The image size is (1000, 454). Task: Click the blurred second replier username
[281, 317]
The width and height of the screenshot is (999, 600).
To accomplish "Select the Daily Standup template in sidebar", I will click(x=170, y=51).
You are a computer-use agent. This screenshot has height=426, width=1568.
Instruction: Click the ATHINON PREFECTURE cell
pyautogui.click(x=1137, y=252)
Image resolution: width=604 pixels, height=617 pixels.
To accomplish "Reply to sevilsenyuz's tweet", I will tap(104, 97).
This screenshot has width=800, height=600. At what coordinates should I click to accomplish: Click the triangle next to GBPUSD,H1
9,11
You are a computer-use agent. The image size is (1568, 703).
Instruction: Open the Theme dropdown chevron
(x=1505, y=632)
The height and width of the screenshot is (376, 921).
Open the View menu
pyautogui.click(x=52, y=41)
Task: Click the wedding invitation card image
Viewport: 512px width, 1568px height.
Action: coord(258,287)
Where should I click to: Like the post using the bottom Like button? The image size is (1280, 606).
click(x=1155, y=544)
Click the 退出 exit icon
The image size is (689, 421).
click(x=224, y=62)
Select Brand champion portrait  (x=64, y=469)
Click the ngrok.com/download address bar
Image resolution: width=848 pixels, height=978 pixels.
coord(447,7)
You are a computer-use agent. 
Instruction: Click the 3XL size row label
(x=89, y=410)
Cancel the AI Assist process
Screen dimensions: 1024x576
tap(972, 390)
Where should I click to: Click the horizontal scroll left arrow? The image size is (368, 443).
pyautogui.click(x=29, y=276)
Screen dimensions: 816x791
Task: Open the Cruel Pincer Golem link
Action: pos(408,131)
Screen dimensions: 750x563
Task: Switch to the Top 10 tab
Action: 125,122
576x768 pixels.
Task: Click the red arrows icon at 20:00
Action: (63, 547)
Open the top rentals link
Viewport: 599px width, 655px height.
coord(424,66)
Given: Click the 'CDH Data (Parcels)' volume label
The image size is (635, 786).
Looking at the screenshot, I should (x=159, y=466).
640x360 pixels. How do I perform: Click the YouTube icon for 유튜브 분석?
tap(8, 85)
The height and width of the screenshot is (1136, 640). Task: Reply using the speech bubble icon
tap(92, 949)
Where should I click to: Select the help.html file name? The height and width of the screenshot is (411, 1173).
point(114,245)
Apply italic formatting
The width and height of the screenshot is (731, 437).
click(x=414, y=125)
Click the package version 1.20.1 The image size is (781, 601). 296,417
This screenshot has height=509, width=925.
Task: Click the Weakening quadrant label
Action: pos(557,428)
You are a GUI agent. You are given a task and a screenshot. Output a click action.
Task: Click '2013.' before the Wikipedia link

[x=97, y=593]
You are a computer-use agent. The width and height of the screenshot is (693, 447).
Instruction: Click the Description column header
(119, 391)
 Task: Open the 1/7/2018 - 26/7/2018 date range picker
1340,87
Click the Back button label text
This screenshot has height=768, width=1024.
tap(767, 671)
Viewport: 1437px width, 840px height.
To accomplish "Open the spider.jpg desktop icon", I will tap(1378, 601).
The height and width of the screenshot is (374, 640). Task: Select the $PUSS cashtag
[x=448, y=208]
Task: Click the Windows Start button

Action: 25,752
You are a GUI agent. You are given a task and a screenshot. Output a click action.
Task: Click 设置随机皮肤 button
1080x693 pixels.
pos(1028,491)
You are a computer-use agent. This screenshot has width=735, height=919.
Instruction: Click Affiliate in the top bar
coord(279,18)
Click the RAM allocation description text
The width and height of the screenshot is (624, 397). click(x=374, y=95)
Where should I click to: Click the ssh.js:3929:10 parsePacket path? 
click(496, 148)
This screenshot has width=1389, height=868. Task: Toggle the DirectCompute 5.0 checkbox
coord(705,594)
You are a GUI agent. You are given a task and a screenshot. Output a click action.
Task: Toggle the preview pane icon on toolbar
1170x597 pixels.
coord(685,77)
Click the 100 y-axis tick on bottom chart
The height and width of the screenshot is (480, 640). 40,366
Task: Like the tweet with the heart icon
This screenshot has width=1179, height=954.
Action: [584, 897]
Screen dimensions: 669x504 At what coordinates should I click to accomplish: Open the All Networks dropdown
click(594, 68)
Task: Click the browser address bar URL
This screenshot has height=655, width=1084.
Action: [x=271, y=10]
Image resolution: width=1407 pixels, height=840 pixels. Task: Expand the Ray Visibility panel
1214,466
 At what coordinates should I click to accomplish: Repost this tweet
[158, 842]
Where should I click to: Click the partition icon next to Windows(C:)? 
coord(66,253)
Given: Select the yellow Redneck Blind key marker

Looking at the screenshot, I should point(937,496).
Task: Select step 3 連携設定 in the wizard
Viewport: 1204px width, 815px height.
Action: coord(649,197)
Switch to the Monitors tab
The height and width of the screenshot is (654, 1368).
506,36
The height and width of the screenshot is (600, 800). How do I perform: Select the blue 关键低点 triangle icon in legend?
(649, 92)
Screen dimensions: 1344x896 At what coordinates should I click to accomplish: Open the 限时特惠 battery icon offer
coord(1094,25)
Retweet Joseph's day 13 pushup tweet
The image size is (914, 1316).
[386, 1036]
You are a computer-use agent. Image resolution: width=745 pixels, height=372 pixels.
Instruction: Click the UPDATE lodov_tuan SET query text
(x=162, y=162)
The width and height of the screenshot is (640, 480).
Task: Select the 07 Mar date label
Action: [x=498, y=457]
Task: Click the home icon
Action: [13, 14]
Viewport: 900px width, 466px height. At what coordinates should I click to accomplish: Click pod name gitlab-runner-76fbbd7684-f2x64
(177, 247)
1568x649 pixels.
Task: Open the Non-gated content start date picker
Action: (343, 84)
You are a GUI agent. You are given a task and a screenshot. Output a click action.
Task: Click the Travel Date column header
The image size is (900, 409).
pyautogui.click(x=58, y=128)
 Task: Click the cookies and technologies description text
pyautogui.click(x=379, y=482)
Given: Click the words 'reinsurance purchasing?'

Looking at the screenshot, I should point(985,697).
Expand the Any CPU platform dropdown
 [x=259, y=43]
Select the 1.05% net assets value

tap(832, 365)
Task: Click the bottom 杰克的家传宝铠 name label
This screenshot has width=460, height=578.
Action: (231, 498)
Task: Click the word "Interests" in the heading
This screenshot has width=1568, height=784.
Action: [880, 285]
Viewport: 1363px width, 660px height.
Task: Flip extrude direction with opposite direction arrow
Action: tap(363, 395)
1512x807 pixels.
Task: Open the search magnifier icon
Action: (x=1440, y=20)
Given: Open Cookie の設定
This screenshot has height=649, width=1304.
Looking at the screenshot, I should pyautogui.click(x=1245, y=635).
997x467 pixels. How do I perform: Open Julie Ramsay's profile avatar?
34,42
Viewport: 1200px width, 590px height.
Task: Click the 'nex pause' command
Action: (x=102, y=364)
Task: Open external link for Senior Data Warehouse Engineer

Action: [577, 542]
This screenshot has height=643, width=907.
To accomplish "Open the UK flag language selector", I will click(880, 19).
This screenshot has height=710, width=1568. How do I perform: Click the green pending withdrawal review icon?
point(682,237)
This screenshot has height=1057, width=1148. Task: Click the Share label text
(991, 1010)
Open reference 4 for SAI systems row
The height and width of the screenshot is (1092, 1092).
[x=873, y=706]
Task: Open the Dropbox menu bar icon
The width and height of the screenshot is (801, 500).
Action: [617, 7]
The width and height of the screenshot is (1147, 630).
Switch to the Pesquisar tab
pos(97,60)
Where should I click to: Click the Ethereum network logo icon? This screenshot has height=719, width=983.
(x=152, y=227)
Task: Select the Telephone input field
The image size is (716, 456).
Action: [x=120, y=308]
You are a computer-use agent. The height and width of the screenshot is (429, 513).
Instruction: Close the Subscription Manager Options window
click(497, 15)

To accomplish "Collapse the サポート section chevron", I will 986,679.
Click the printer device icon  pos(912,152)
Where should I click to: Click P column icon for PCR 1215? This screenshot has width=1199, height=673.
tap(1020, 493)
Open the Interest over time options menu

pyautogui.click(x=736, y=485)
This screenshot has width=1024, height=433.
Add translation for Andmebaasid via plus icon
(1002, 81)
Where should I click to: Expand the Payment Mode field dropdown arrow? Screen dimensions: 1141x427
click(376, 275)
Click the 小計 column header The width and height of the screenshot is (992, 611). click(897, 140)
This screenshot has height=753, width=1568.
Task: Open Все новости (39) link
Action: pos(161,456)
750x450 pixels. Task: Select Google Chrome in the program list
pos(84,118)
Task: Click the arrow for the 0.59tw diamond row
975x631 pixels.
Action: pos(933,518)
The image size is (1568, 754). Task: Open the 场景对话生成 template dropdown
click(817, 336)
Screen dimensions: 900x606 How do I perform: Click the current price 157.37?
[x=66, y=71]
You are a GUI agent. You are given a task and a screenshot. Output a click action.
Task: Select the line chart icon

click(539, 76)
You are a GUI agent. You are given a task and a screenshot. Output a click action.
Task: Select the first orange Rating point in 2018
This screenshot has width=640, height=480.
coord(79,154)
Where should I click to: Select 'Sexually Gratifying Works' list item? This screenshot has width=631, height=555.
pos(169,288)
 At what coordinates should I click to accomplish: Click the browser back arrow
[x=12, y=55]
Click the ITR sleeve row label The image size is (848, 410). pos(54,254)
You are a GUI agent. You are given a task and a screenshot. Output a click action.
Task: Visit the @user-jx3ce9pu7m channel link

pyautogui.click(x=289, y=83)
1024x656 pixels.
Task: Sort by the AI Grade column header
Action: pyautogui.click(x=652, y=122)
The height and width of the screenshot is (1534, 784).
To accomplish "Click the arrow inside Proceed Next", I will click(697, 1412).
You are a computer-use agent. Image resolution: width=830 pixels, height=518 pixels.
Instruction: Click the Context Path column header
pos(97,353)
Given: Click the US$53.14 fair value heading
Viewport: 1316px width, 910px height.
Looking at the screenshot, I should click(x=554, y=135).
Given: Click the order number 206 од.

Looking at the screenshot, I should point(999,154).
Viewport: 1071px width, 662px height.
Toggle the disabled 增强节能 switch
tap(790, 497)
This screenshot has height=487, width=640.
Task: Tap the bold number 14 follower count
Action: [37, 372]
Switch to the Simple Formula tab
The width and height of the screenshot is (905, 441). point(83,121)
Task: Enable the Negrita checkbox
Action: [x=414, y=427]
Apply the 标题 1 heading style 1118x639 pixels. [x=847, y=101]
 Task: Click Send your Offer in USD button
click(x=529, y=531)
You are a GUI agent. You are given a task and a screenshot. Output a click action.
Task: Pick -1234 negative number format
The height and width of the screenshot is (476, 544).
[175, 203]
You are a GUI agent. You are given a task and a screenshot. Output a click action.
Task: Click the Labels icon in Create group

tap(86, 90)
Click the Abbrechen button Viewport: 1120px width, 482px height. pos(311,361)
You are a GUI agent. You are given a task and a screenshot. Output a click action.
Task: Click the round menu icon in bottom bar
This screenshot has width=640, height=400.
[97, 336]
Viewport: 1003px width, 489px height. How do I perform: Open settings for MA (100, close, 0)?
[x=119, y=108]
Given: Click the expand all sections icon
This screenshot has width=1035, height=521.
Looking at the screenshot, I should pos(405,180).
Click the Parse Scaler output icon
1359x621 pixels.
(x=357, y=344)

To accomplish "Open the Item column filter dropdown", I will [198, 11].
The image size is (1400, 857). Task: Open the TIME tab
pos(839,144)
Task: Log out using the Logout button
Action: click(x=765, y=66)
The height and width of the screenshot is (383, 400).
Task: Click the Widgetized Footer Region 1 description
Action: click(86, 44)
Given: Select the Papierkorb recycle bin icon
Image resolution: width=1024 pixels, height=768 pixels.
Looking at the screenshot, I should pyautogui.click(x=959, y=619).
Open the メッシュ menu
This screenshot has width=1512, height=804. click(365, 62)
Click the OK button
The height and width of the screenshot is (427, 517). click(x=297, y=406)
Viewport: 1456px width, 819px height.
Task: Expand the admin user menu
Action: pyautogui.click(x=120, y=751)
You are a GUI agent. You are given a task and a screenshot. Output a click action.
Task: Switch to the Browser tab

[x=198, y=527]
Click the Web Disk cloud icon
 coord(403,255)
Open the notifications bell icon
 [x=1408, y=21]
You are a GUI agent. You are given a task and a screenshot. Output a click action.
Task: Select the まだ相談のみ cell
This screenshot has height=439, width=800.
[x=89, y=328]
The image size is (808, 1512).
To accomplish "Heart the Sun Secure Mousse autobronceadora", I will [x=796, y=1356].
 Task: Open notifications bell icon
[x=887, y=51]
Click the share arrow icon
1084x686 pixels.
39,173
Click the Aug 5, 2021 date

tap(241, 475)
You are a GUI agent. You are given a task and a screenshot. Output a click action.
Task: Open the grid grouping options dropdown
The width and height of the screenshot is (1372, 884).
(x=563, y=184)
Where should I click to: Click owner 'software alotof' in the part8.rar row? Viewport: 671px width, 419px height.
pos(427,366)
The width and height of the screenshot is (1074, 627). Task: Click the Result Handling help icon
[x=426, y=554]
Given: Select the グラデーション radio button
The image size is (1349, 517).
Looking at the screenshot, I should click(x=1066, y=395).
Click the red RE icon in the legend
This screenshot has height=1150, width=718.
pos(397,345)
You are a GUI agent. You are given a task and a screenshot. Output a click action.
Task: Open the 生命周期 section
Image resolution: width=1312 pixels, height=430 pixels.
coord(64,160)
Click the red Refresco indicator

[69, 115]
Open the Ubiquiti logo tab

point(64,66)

################

Extract the lines above, from the first one through the one containing "Open the top rentals link", and return only those, unchanged.

> _Solution for this task_
The image size is (1000, 454). Task: Click the blurred second replier username
[281, 317]
The width and height of the screenshot is (999, 600).
To accomplish "Select the Daily Standup template in sidebar", I will click(x=170, y=51).
You are a computer-use agent. This screenshot has height=426, width=1568.
Instruction: Click the ATHINON PREFECTURE cell
pyautogui.click(x=1137, y=252)
Image resolution: width=604 pixels, height=617 pixels.
To accomplish "Reply to sevilsenyuz's tweet", I will tap(104, 97).
This screenshot has width=800, height=600. At what coordinates should I click to accomplish: Click the triangle next to GBPUSD,H1
9,11
You are a computer-use agent. The image size is (1568, 703).
Instruction: Open the Theme dropdown chevron
(x=1505, y=632)
The height and width of the screenshot is (376, 921).
Open the View menu
pyautogui.click(x=52, y=41)
Task: Click the wedding invitation card image
Viewport: 512px width, 1568px height.
Action: coord(258,287)
Where should I click to: Like the post using the bottom Like button? The image size is (1280, 606).
click(x=1155, y=544)
Click the 退出 exit icon
The image size is (689, 421).
click(x=224, y=62)
Select Brand champion portrait  (x=64, y=469)
Click the ngrok.com/download address bar
Image resolution: width=848 pixels, height=978 pixels.
coord(447,7)
You are a computer-use agent. 
Instruction: Click the 3XL size row label
(x=89, y=410)
Cancel the AI Assist process
Screen dimensions: 1024x576
tap(972, 390)
Where should I click to: Click the horizontal scroll left arrow? The image size is (368, 443).
pyautogui.click(x=29, y=276)
Screen dimensions: 816x791
Task: Open the Cruel Pincer Golem link
Action: pos(408,131)
Screen dimensions: 750x563
Task: Switch to the Top 10 tab
Action: 125,122
576x768 pixels.
Task: Click the red arrows icon at 20:00
Action: (63, 547)
Open the top rentals link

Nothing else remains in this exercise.